(Beginning of PROVIDED RECORDS)

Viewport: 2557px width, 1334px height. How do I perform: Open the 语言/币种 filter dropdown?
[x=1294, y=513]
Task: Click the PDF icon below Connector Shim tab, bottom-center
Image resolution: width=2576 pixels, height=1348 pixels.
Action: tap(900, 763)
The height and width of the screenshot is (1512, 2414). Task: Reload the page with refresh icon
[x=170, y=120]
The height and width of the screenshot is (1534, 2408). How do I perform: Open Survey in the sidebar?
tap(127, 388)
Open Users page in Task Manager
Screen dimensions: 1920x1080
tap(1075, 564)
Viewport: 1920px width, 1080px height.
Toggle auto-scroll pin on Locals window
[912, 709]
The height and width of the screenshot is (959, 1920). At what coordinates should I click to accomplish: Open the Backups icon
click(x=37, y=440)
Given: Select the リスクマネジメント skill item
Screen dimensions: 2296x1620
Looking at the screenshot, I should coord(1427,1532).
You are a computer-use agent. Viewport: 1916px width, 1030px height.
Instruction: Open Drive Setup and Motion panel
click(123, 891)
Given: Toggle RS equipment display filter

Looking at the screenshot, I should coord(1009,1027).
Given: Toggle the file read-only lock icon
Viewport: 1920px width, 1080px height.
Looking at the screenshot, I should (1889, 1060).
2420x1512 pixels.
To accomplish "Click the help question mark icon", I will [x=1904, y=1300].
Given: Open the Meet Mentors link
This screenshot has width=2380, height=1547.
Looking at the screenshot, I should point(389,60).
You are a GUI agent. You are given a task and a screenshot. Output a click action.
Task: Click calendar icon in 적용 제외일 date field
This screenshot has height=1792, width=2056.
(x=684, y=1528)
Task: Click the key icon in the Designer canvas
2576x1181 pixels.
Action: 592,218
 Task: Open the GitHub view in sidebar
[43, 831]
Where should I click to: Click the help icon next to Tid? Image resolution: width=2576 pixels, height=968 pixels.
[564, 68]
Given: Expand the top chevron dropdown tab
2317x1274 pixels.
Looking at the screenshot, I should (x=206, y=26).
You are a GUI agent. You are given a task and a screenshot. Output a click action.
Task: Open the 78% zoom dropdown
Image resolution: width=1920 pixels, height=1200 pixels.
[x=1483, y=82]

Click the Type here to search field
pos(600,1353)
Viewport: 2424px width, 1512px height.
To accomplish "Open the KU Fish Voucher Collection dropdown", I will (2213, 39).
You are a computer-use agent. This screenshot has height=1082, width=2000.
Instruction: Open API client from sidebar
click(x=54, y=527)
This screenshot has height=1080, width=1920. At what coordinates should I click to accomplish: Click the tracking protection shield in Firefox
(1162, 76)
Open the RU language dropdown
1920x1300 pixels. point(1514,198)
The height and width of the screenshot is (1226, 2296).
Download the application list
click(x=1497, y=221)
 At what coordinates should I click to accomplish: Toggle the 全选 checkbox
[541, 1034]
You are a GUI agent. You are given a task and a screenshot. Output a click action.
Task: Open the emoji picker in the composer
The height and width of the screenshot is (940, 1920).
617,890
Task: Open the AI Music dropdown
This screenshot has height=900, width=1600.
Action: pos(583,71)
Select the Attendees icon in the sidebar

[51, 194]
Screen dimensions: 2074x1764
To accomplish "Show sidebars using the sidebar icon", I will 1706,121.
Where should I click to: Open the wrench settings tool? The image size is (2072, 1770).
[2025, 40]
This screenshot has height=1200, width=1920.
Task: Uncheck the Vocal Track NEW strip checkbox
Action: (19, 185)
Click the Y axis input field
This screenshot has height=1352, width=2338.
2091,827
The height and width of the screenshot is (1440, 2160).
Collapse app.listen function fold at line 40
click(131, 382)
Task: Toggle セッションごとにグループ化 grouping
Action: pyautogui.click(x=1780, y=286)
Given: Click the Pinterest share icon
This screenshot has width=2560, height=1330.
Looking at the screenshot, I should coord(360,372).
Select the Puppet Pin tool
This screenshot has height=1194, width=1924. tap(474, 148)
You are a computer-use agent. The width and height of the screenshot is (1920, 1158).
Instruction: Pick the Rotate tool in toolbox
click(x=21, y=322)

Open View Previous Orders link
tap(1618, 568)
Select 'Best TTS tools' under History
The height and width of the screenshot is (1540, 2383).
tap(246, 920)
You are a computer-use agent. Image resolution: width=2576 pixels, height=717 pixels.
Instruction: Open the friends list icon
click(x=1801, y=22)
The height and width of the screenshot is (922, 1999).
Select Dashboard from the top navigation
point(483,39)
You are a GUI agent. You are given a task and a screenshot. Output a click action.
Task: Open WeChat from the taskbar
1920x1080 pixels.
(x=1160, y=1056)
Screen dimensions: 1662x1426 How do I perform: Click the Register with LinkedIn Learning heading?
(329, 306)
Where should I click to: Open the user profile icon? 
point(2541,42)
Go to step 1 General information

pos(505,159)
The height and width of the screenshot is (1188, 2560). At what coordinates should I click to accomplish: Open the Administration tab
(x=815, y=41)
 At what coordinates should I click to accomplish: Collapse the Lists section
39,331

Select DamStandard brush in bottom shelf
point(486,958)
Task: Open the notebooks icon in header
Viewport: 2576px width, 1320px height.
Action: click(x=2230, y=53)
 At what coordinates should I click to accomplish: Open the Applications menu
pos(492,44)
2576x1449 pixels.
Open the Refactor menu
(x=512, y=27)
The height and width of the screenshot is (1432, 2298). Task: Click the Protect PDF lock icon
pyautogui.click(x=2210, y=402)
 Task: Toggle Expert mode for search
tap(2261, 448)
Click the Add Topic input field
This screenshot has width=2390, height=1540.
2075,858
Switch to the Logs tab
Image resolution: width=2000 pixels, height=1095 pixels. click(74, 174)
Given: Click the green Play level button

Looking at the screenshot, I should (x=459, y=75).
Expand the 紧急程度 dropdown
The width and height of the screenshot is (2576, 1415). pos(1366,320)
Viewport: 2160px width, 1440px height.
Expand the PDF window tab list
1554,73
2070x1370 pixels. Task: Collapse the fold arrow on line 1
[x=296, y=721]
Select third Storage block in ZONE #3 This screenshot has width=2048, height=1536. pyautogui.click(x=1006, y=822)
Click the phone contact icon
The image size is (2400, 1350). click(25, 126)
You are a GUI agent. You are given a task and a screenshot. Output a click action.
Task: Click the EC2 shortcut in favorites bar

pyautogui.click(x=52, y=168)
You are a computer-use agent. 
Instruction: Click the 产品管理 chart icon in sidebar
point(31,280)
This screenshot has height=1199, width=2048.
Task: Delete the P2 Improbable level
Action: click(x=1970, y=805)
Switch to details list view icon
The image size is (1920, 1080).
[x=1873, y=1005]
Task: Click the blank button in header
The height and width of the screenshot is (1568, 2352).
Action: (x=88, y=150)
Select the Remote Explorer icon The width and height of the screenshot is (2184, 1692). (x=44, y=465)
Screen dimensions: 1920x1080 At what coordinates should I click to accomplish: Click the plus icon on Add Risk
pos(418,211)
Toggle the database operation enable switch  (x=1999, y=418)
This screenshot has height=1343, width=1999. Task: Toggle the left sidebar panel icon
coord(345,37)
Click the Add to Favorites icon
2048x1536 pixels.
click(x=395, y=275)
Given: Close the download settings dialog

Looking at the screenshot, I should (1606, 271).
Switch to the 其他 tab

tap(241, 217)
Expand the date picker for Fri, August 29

(End of PROVIDED RECORDS)

- **EXERCISE INSTRUCTIONS**: All lines from the one that holds "Given: Close the download settings dialog" through the end of the material, both ends included, should be restated exactly.

- **REPLY TO THE EXERCISE**:
Given: Close the download settings dialog

Looking at the screenshot, I should (1606, 271).
Switch to the 其他 tab

tap(241, 217)
Expand the date picker for Fri, August 29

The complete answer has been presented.